By Sunny Ikhioya
WHAT is it about electricity supply in Nigeria? Why is it so difficult to simplify and bring under manageable indices, when other climes have taken it for granted and moved on to greater things?
Electricity generation Stations
We have had our hopes raised to the zenith and brought down to mother earth during the Obasanjo era, with Bola Ige’s promise of six months delivery. We have also seen our common patrimony shared and handed over to an oligarchic few in the name of privatisation, hoping that the situation will improve. Yet, no luck.
Now Babatunde Fashola, the wonder governor of Lagos state, whom all have embraced to bring the lingering challenge to an end is feeling deeply frustrated. With over three years on the job, he is yet to take off. In fact, he is crying foul. What is it about power?
Certain private and privileged estates in this country have constant power supply twenty four hours a day. Why is it that they are succeeding and our power companies are failing? Is it about money, competence, or plain sabotage ? Is it about privatisation or government mismanagement ?
Our politicians have started going round making promises, no one is looking at the root of the problems. How do we think we can make progress in this country without fixing the power situation? Do we truly realise that power affects all parts of our existence as a nation? Inflation, unemployment , peace and good health, criminality, self reliant productivity and shared prosperity are all consequences of an efficient or failed power generation management, depending on which side you belong. It is therefore, a crisis that any serious government has to take as number one priority. We are tired of treating the symptoms instead of the root causes.
What went wrong in the days of Nigeria Electricity Power Authority, NEPA, and what are the problems today? Can we say what we have now is full privatisation or partial? Can we achieve success with partial privatisation and overbearing government interventions? Should the government take back the full running of power, since the present handlers are always complaining of limited funds to run the business and acquire up to date technologies?
Alternatively, should we do a rebidding of the whole power companies, that will be very transparent and open to only companies with the required capabilities to run it and provide for up to date facilities? The challenge of power in this country is so confusing that it defies logic.
To make it simpler, can’t we just decentralise power and put people in charge of their own destiny? Can’t we all, from top to down, just decide it is public power or never, for once? Are the people properly sensitised on the proper handling of public property? Do we have accurate statistics of actual consumption capabilities and patterns? Can we just keep it simple?
Are the technologies of the past inadequate for now? If mistakes have been made in the past, why don’t we scrap the past and begin afresh, instead of struggling to fix the impossible? Do they -government- have the political will to remove bottlenecks clogging the power industry?
As it is presently, the minister in charge of power, Babatunde Fashola, seems to be exasperated with the shenanigans going on and has clearly shown his inability to contain the situation.
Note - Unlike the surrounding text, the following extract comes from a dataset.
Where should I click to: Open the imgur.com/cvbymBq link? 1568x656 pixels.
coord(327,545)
Is increasing tariff the solution? When you increase tariff and cannot deliver service to the consumer, what happens? What happens to the myriads of estimated billings in the midst of darkness? What about the unaccounted for supplies, that goes to saboteurs, area boys and powerful politicians and leaders? It is clear that, even with privatisation, there are areas that the Disco staff will not attempt to set foot on, to collect tariff, either because of inefficiencies related to their services or fear of retribution from area boys. How do we contain situations such as this? Do we have the right manpower?
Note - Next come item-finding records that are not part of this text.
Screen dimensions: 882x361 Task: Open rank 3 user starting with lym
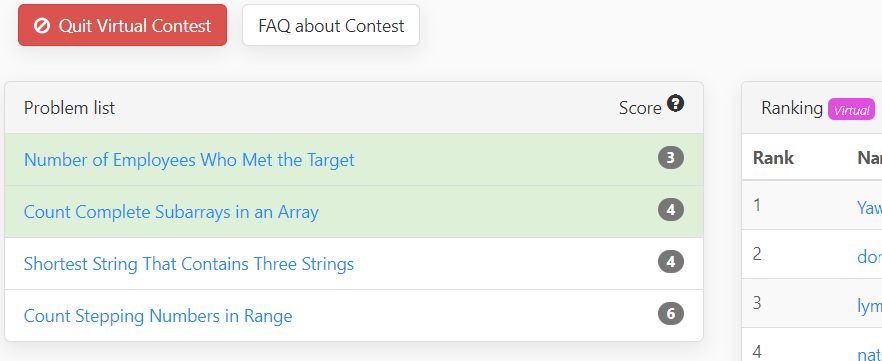[x=869, y=304]
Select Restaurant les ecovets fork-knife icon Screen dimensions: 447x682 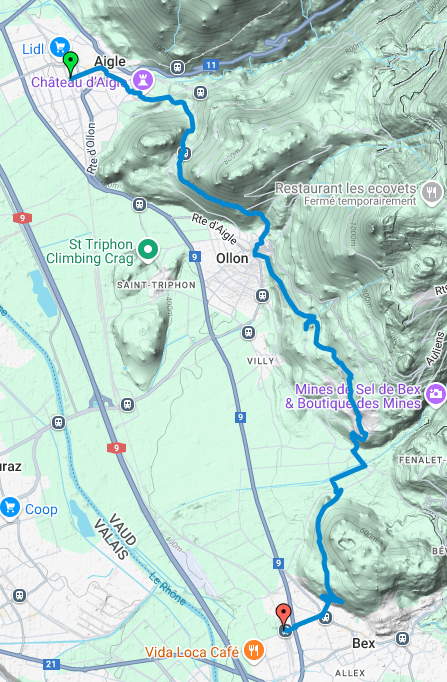(x=432, y=191)
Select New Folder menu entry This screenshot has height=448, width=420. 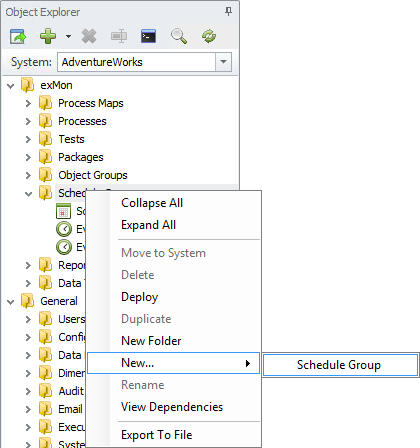(x=151, y=341)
Preently, most of the trained and experienced power staff have either been retired or sacked, the few that are left behind are exhibiting their inability to cope with the situation. Their integration into the new system should have been preceded by detailed and diligent training programme that will emphasise a new orientation and focus. From what we have seen so far, this was not done properly, the bulk of workers we have there are casual workers, recruited as artisans, to either connect or disconnect electricity supply, nothing more. They lack equipments, training, etiquette and other basics of professionalism. The power industry cannot make progress under such conditions. Go to Disco offices round the country, you will find many untrained staff.
The transmission companies face the same plight. I was in the office of one of their managers, in the process I overheard people complaining, I then asked the person when he or any of his colleague last attended training or seminar on the latest power trend and he told me, that ended since government handed over, the new owners are not interested in that , can you imagine this? You are not training and offering staff refresher seminars, how do you expect the business to make progress?
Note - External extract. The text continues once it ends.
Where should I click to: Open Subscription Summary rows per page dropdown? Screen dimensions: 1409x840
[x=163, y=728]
It is clear that people have seen the power projects in Nigeria as an avenue for personal enrichment instead of the development of shared prosperity, for the common good of all. It is not of concern to them that the people and fellow country men are suffering. One of them was even asked government for a refund. Did they think electricity supply is a bazaar? What a joke!
Can we all just concentrate on fixing power for once? Even if it will take the whole budget, let us do it, the long term benefits cannot be quantified. It has to be done because the success in the power sector, will determine how far we can go in our attempt to build a self reliant and progressive nation. We cannot do without electricity. Spiritually, it is said that light will take over darkness and progress will be in the land. A country that continues to wallow in darkness will never make meaningful progress.
Power is a force, it is a catalyst, if properly handled and fixed, can bring great joy to our nation.